Mary: Sim, de fato é propaganda convencional, embora eu entenda que havia um tanto de mitificação envolvida já no princípio. Quando da morte de Marx, os socialistas, na Europa, apenas começavam a ganhar espaços significativos nos parlamentos nacionais e, então, a última coisa de que precisavam era dar aos partidos no poder munição contra eles na forma de rumores sobre os excessos pessoais de Marx. Mas penso que também havia o senso de que, na morte, Marx deveria tornar-se maior do que em vida, para servir como uma espécie de farol para futuras gerações. Depois da Primeira Guerra Mundial, antes da assim chamada Terceira Internacional (ou Comintern), as ideias de Marx foram transformadas a ponto de se tornarem irreconhecíveis. Ele então tornou-se de fato um “mito”. Finalmente, nas mãos de Stalin, foi reduzido a nada mais que uma figura decorativa, porque a substância de sua obra não se encaixava  no modelo soviético.
Valor: O retrato que a senhora pinta de Marx corresponde à imagem que tinha em mente antes de iniciar sua pesquisa e escrever o livro?
Mary: Marx não me agradava pessoalmente. Parecia-me que sua arrogância, demonstrada em público, também era evidente em sua vida familiar e que ele era patologicamente egoísta. Contudo, passei a gostar dele. Acho que comecei a sentir-me, em relação a ele, do mesmo modo que sua família e Engels: seus defeitos eram inegáveis e mesmo irritantes, mas ele era uma pessoa tão maravilhosa, poderosa e única que se poderia desculpá-lo. Senti-me em uma companhia rara enquanto lia suas cartas e obras, e falhas de caráter que talvez não perdoasse em outro homem perdoei facilmente em Marx.

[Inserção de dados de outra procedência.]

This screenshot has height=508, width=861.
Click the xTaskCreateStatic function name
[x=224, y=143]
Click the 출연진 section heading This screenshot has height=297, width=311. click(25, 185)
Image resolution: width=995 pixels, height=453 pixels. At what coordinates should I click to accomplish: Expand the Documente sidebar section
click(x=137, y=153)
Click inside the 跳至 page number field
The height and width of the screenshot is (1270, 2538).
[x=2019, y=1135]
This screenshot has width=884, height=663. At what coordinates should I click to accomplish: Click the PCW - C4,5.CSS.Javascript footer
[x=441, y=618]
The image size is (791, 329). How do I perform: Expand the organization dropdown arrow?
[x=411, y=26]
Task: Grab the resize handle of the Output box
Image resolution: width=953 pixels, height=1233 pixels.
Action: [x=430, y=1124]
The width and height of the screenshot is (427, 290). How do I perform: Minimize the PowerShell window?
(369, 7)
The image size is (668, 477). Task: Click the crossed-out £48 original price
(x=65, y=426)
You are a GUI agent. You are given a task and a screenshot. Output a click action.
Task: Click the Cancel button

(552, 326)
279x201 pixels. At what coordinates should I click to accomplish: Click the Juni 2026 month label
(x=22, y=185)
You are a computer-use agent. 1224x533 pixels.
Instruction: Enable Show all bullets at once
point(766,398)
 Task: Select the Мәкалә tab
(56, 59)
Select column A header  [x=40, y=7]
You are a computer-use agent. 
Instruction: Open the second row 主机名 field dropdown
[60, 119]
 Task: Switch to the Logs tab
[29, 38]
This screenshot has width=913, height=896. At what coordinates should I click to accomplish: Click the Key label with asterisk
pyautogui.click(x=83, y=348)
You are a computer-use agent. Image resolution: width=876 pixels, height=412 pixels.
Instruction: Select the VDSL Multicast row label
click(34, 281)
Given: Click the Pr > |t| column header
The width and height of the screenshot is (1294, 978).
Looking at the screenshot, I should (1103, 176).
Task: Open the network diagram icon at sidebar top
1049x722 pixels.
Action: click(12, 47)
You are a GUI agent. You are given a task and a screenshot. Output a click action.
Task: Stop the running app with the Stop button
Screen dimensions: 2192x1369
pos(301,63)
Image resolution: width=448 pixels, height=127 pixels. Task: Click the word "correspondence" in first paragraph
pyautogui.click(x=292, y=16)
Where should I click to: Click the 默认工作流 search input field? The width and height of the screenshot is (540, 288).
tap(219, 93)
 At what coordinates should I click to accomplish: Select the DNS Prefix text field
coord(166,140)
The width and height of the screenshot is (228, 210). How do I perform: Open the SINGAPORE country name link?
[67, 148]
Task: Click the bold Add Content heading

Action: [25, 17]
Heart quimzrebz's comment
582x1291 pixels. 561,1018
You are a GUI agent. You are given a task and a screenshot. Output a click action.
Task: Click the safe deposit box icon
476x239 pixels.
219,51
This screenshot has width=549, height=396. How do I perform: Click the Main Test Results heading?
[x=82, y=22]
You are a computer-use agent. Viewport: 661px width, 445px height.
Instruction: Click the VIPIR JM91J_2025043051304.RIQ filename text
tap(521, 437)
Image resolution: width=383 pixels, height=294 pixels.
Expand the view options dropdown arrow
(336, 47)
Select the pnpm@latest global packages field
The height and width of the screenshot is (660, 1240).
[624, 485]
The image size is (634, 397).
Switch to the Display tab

Como pude conhecê-lo tão intimamente, também pude apreciar muito mais seu trabalho e compreendê-lo melhor. Causou-me profunda impressão ver como ele, vivendo como viveu, em tamanhas dificuldades e transtornos pessoais –por escolha própria, é certo – foi capaz de produzir algumas das mais importantes obras da história. Isso, quando  a maior parte das pessoas em sua posição não seria capaz de produzir absolutamente nada. Marx costumava dizer que poetas são diferentes das pessoas comuns e, portanto, não deveriam ser julgados segundo padrões normais. Terminei meu projeto pensando o mesmo a respeito dele.